A par do vírus que corre entre as comunidades, paralelamente sucede outra corrida que é a da saída de muitos dos técnicos e pessoal médico que se encontra na região devido aos constantes ataques das guerrilhas e milícias, como já sucedeu com os Médicos Sem Fronteiras, ou os norte-americanos do Centro de Controlo de Doenças Infecciosas (CDC).
Entre os locais atacados não escaparam as maiores unidades hospitalares, como o Hospital Geral de Katwa, ou Hospital Universitário de Butembo, que são das maiores cidades do Kivu Norte e situadas no centro do território afectado pela epidemia, que já foram invadidos por homens armadas por duas vezes, tendo, numa delas, em Butembo, sido morto Richard Valery Mouzoko Kiboung, um médico camaronês, epidemiologista, que ali estava voluntariamente ao serviço da OMS.
"A situação actual é muito mais grave do que aquilo que a estatística das mil mortes podem deixar perceber, sendo a segunda maior de sempre, estando ainda a acontecer uma suspensão de serviços que são fundamentais para travar a epidemia, o que pode abrir portas a uma nova e grave fase de crescimento da epidemia, seja em número de vítimas, seja em área geográfica abrangida", disse, ainda citado pelo Guardian, David Miliband, chefe do Comité Internacional de Salvamento (IRC, na sigla em inglês), que está na região para reorganizar a resposta sanitária.
Milliband sugere mesmo que a volatilidade da situação no Kivu Norte pode já ser considerada, devido à violência das guerrilhas, razão para considerar que "quaisquer progressos no combate à doença são agora impossíveis e assim vai continuar se não ocorrer uma mudança drástica na situação", especialmente os ataques armados dirigidos aos centros e postos médicos erguidos na linha da frente do combate à infecção.

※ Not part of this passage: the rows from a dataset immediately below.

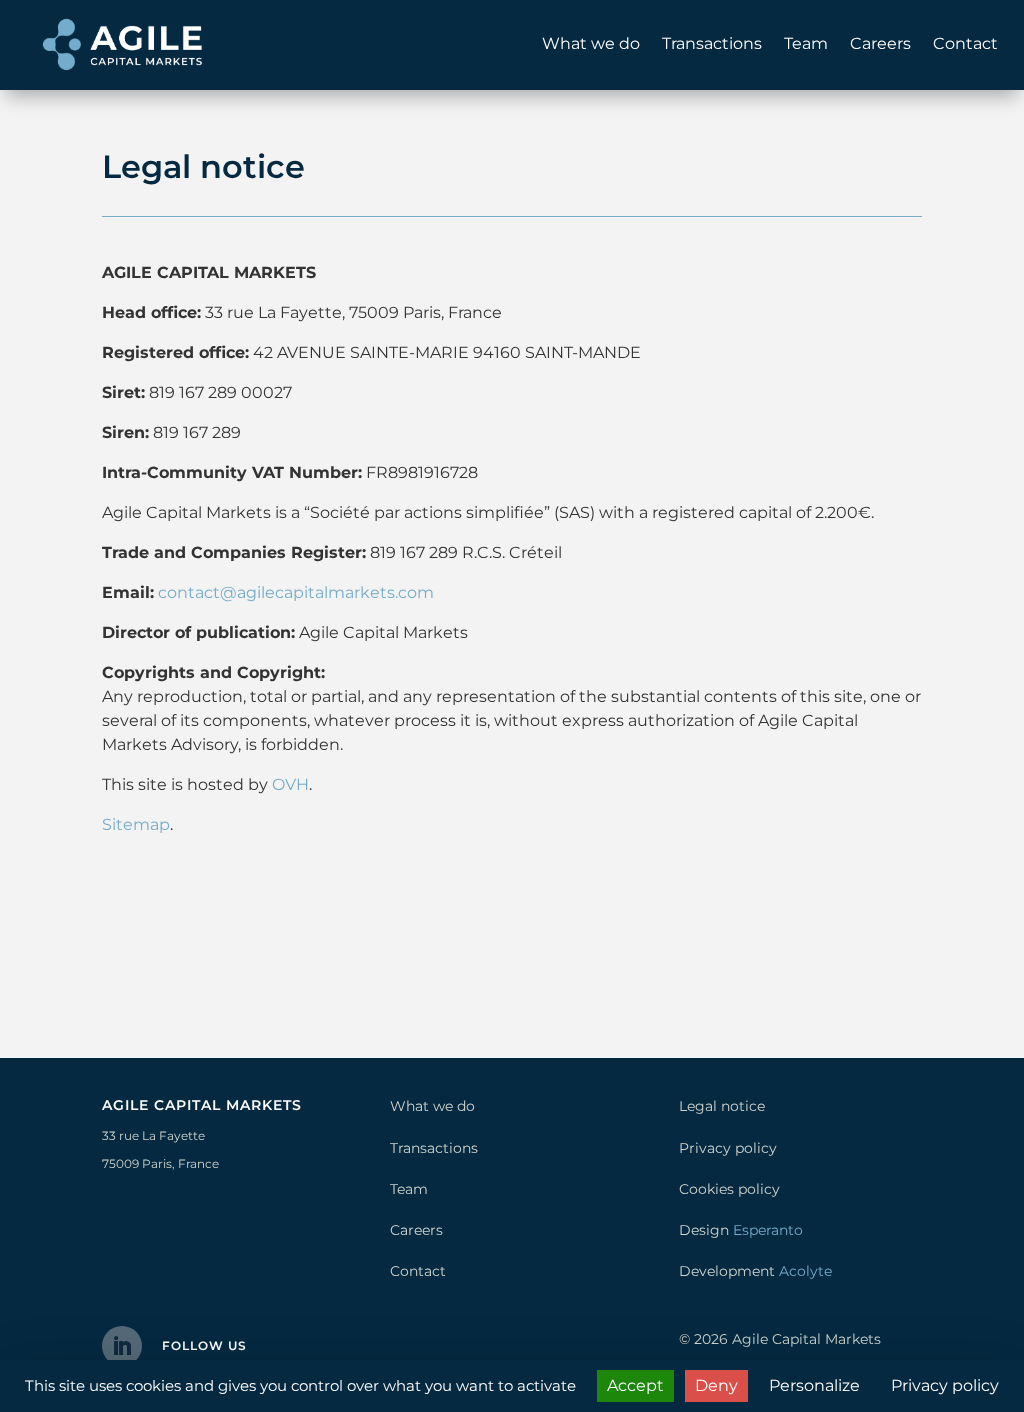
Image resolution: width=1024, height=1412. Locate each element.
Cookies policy (729, 1189)
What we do (591, 43)
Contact (965, 43)
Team (806, 43)
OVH (290, 784)
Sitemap (136, 824)
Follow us (204, 1345)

Estes ataques sucedem porque as comunidades desconfiam cada vez mais dos técnicos que chegam de fora, especialmente devido à letalidade da doença, sublinhada pelo facto de as pessoas estarem a ver os doentes a entrar nos postos médicos e só dali saírem em sacos de cadáver hermeticamente fechados.
E, devido a isso, estão a optar por não irem a estes locais criados pela OMS e outros organismos, escolhendo as suas casas e aldeias logo que sentem os sintomas da doença, o que está a ajudar a espalhar o vírus, que se transmite facilmente de pessoas para pessoas através dos diversos fluídos corporais.
Estas preocupações já foram igualmente manifestadas pelo director-geral da OMS, Tedros Adhanom Ghebreyesus, que se mostrou profundamente inquieto com a forma como a doença está a evoluir e a crescer "por causa da violência dos grupos armados" e das crenças ancestrais que dificultam o combate à infecção.
É já aceite de forma generalizada que, tal como sucedeu na África Ocidental, também esta epidemia vai exigir uma resposta de largo alcance mundial, de reunião de esforços regionais e planetários, por forma a evitar que este "monstro" se agigante e engula uma vasta região da África Central, podendo potencialmente fazer centenas de milhares de vítimas.
A RDC tem fronteiras com nove países, incluído Angola, com quem partilha mais de 2.000 km"s de fronteira, embora situada na parte sul, a mais distante do epicentro da epidemia, o que pode ser considerado um factor de minimização de risco mas não pode ser visto como uma garantia de segurança absoluta, como as autoridades sanitárias nacionais já admitiram.